Significant divides remain between Democrats and Republicans about United States immigration policy priorities, but significant divides also exist between two types of Republicans: Those more loyal to the party and those more loyal to former President Donald Trump.
This is among the findings of new national research by Morning Consult and the Bipartisan Policy Center. The polling was conducted in April and May 2021.
There are a few areas where Democrats and party-loyal Republicans could find agreement, the data show, if both sides are willing to work together. However, the new poll also found that Democrats are more likely to be willing to compromise to get immigration reform passed than are Republicans.
The new poll also found that Democrats are more likely to be willing to compromise to get immigration reform passed than are Republicans.
And Senate Minority Leader Mitch McConnell has said publicly that he is “100% focused” on stopping the entire legislative agenda of President Joe Biden, a pledge similar to one he made when attempting to block then-President Barack Obama from any legislative success. Because immigration reform is a high priority for Democrats, McConnell could lead the Senate to blockade any proposed bills.
If he does so, however, that will happen against the will of a majority of Americans, who generally favor key pieces of immigration reform, including creating a pathway to citizenship for those already illegally in the country.
Previous polling by Public Religion Research Institute found American public sentiment more closely mirrors priorities of the Biden administration than those of his “America First” predecessor or the Republican Party. For example, 66% of Americans favor allowing undocumented immigrants brought to the U.S. as children to gain legal resident status and 64% favor allowing all immigrants living in the country illegally a path to citizenship provided they meet certain requirements.
Congress seldom votes along the lines of majority public opinion, however, falling into ideologies favorable to each elected official’s base of voters.
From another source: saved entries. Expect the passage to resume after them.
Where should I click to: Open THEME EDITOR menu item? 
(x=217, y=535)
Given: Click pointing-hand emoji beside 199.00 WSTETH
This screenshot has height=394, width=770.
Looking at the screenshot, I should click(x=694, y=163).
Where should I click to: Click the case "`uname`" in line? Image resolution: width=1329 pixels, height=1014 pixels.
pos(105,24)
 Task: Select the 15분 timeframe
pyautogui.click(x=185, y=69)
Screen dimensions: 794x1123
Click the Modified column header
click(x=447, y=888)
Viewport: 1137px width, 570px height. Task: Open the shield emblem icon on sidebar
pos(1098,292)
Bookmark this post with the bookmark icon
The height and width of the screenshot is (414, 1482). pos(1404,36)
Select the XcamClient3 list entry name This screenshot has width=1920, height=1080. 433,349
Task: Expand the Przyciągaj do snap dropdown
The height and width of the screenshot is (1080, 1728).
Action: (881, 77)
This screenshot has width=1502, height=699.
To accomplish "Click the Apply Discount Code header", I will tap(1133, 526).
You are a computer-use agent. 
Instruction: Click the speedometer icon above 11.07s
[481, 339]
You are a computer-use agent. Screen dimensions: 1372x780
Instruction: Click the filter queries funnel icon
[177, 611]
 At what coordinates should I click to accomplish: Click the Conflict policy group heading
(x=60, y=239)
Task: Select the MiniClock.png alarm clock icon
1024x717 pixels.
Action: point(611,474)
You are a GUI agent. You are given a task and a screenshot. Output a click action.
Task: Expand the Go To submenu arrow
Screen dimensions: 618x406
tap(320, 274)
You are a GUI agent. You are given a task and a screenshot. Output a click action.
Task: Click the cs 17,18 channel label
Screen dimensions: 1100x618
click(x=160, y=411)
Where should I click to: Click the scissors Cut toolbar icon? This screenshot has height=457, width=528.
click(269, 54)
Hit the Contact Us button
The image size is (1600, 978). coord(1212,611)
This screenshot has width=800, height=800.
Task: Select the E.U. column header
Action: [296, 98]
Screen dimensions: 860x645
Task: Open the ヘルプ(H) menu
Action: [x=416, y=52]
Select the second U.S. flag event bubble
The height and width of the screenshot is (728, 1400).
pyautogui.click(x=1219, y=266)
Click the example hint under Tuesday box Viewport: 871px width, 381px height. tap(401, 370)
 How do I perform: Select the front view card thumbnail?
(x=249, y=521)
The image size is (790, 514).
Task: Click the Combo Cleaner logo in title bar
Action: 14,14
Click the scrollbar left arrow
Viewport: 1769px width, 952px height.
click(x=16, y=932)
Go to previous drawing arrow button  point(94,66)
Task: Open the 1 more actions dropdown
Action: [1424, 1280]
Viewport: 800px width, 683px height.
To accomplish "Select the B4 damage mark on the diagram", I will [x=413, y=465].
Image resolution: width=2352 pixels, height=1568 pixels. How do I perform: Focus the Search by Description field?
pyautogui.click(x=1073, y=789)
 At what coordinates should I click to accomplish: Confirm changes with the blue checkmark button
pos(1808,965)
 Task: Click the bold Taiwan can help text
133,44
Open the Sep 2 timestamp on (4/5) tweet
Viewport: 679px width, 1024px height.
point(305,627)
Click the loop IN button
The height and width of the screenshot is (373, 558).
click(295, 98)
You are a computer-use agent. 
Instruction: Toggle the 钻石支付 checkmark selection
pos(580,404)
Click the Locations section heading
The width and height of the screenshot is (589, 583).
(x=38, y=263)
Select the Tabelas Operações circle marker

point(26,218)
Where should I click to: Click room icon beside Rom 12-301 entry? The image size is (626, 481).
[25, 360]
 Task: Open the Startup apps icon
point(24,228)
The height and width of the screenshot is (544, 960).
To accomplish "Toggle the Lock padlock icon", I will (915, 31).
And currently, Republicans in both the House and Senate tend to skew more toward supporting Trump rather than the party apart from Trump.
The new polling dug into what differentiates Trump-focused Republicans from party-focused Republicans. It found that 64% of Republican respondents said they identify more with the party than Trump, while 31% said they identify more with Trump.
Party-aligned Republicans place greater importance on immigration policies granting temporary and permanent economic visas than Trump-aligned Republicans.
And party-aligned Republicans also place greater importance on allowing temporary or permanent refuge to those living in the United States for many years after fleeing persecution.
Trump-loyal Republicans are more likely than party-loyal Republicans to prioritize preventing immigrants not authorized to enter the U.S. under current laws from migrating at the border. They also are more likely to prioritize removing all immigrants already in the U.S. without authorization.
There are at least two areas where Democrats and party-loyal Republicans — but not Trump-loyal Republicans — rank their priorities in a similar manner. These are not necessarily the top priorities for either side but are areas where both sides express similar levels of interest.
“Reforms that focus on legal immigration could be a pathway for bipartisanship,” the pollsters reported. “While Democrats and Republicans seem divided on many immigration issues, some consensus exists on less controversial matters such as legal immigration that supports the U.S. economy.”
“Reforms that focus on legal immigration could be a pathway for bipartisanship.”
Among the issues where Democrats, independents and Republicans are more likely to compromise is “providing visas for immigrants supporting the U.S. economy by filling positions where companies cannot find U.S. workers.”
“There is more room for policymakers to work together on this issue since none of the parties are unwilling to compromise on this particular policy,” the pollsters said. Another possible area of working together is on “providing visas for immigrants investing in research and innovation for future growth of the U.S. economy.”
On the issue of compromise, however, the poll found “Republicans are less willing to accept Democratic priorities than to drop one of theirs to get to compromise. Although neither Democrats nor Republicans were likely to compromise on their highest priorities, Republicans were less likely to accept a Democratic priority than to drop one of their own at the negotiating table.”
Practically speaking, the authors said: “If Republicans want to pass legislation that would increase economic-based visas for foreign workers, they will find that a majority of Democrats are willing to drop one of their own policy priorities as part of a compromise. Across the aisle, however, for Democrats to pass legislation that would provide legal status to the unauthorized and a means to earn citizenship under certain conditions, less than half of Republicans are willing to compromise and drop one of their priorities to move the reforms ahead.”